------ DATA ROWS ------

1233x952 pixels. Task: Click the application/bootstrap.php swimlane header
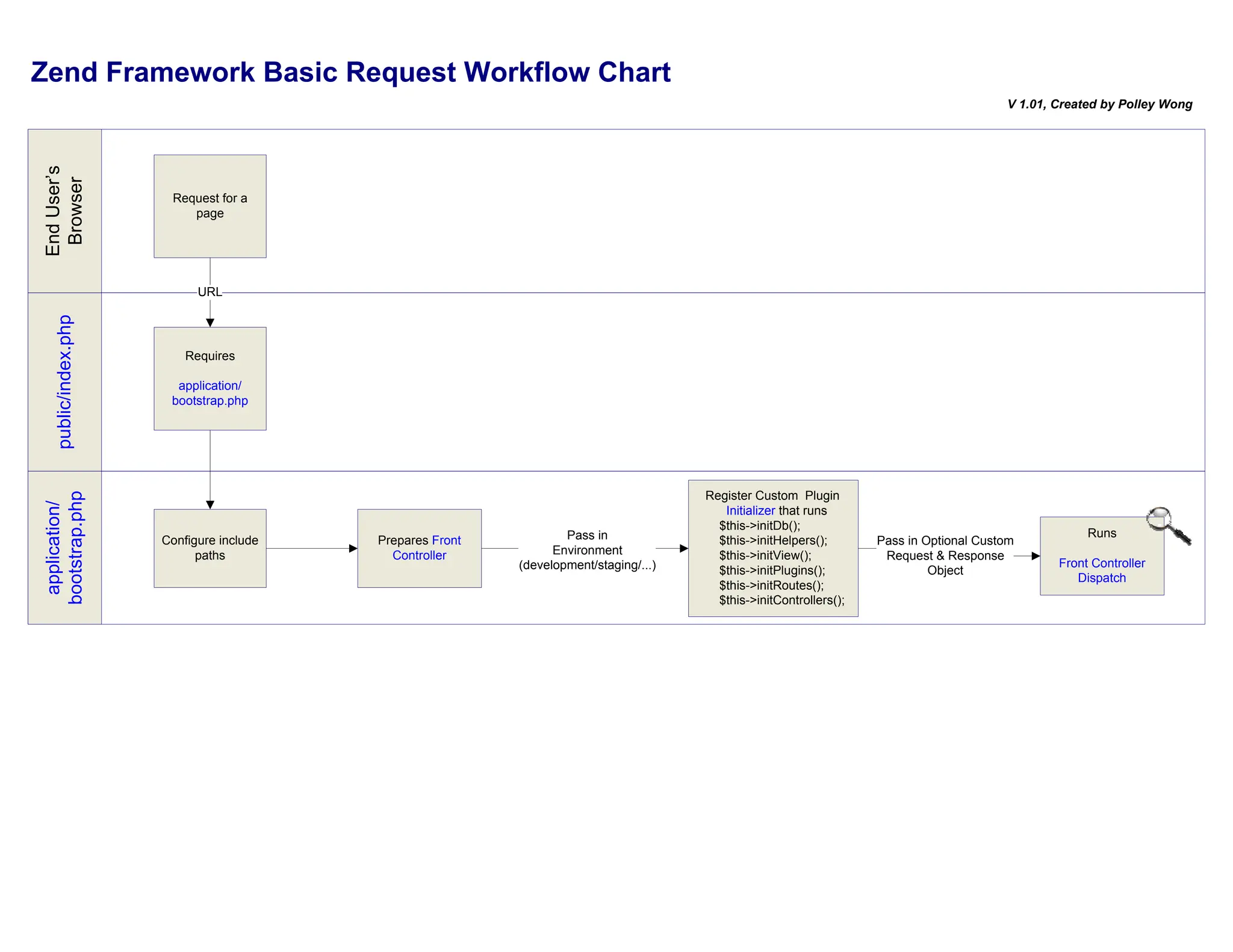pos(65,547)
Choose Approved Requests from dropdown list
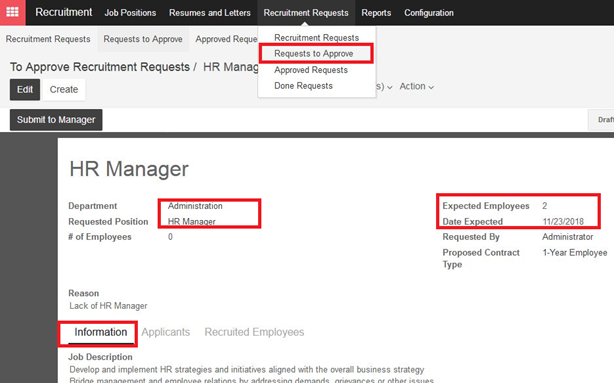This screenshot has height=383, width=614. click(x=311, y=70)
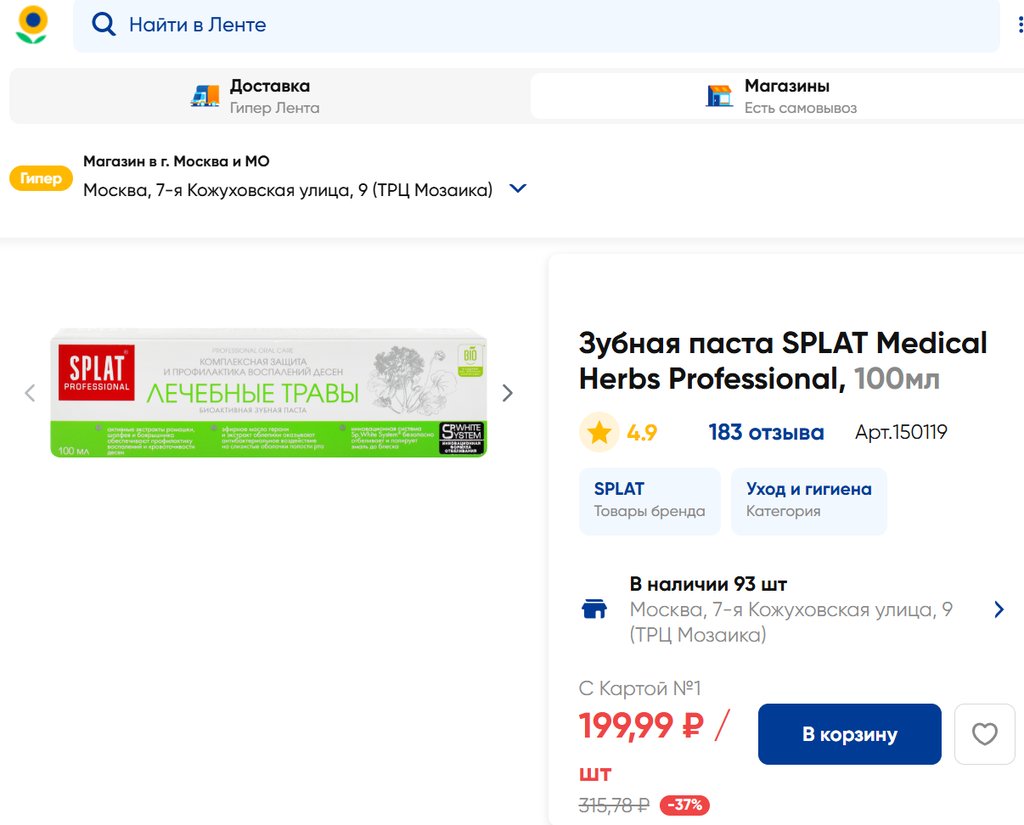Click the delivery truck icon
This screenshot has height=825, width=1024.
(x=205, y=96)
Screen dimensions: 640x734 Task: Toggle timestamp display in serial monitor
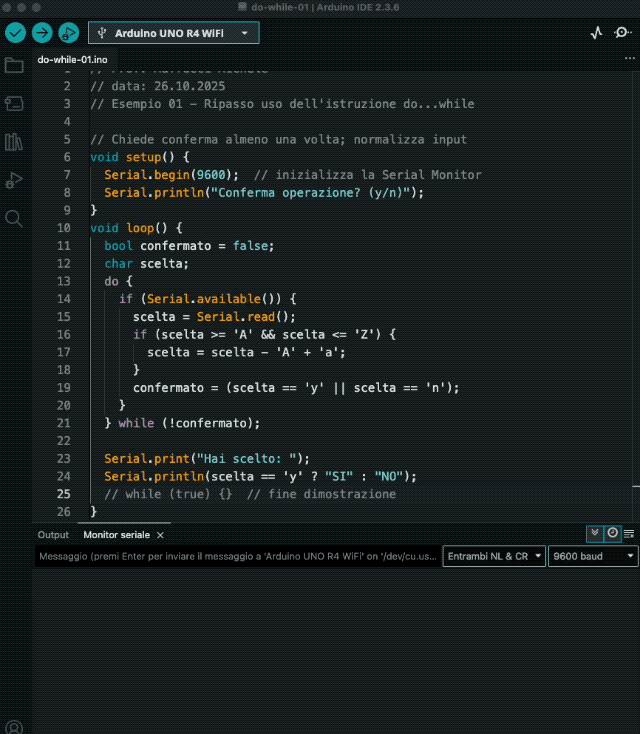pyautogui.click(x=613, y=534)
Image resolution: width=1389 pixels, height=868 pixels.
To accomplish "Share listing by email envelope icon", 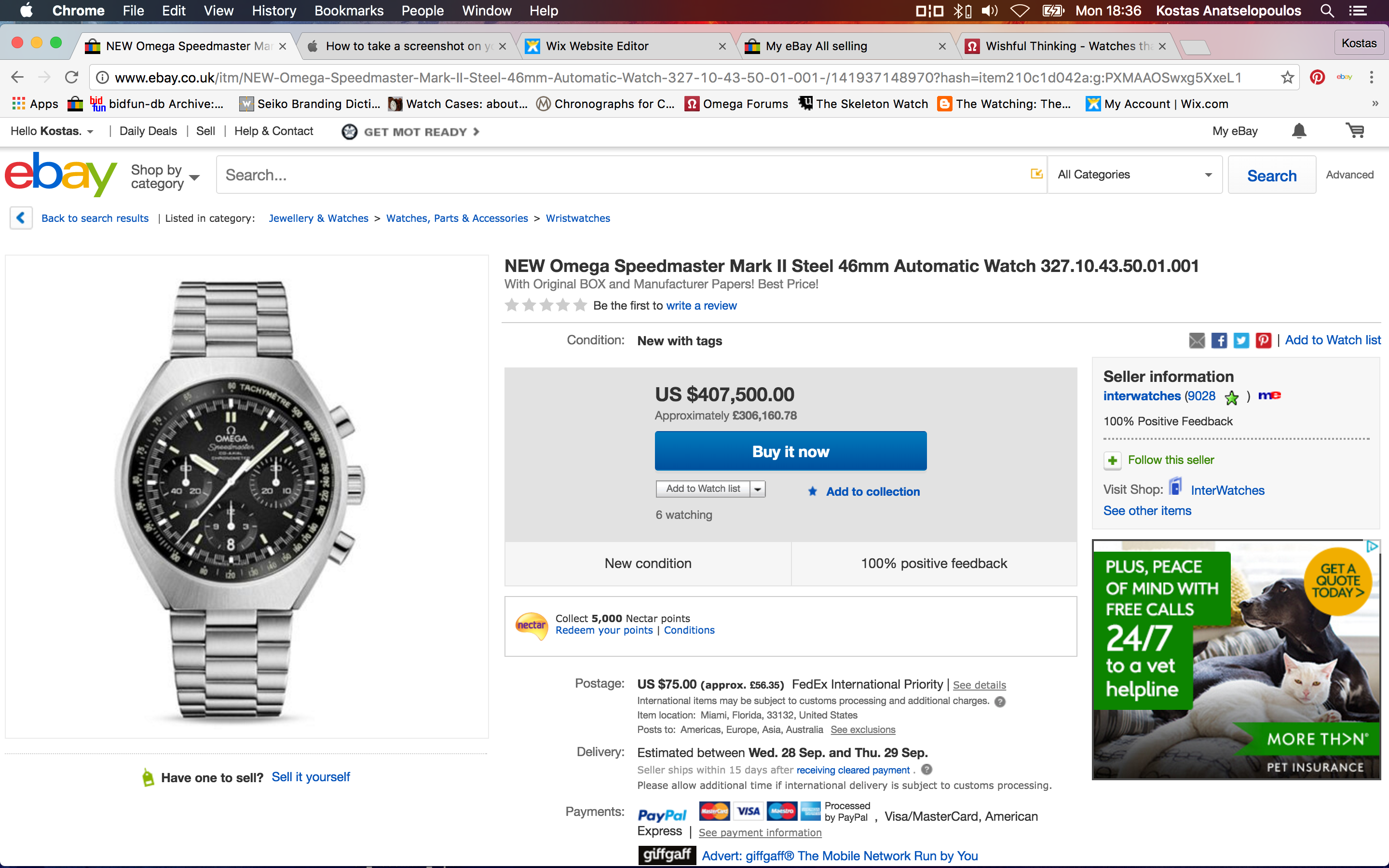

------
------ DATA ROWS ------

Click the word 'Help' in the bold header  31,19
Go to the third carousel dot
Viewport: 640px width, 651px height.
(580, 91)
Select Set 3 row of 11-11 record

------
------ DATA ROWS ------

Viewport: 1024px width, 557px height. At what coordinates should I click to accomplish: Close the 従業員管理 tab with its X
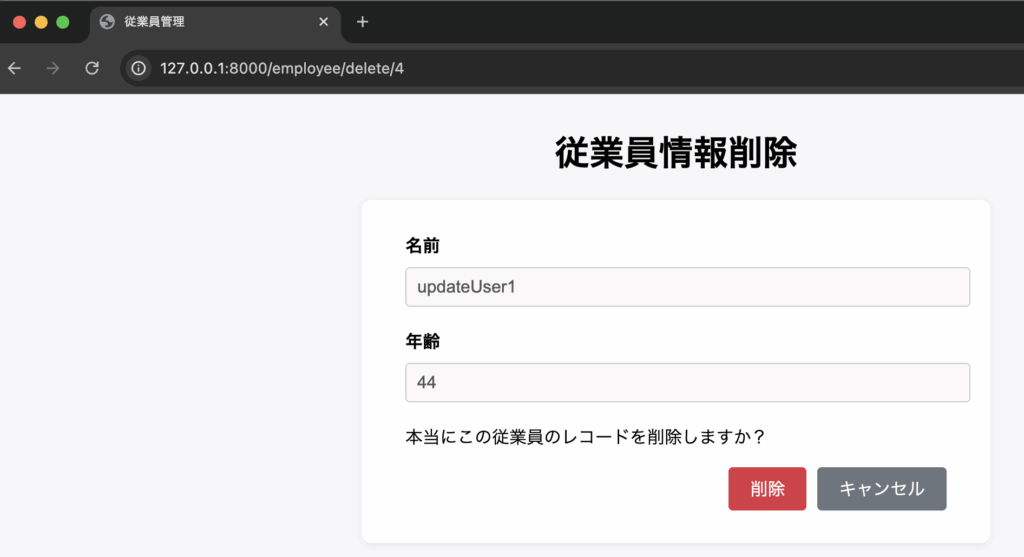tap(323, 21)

------

Copy the data from the line with "1233x952 pixels. Task: Click" up to and including the line with "listing by email", leaving out the pictures.

FINISHED TASK ▸
1233x952 pixels. Task: Click the application/bootstrap.php swimlane header
pos(65,547)
Choose Approved Requests from dropdown list
This screenshot has height=383, width=614. click(x=311, y=70)
Click the delivery truck icon
This screenshot has height=825, width=1024.
(x=205, y=96)
Screen dimensions: 640x734 Task: Toggle timestamp display in serial monitor
pyautogui.click(x=613, y=534)
Image resolution: width=1389 pixels, height=868 pixels.
To accomplish "Share listing by email envelope icon", 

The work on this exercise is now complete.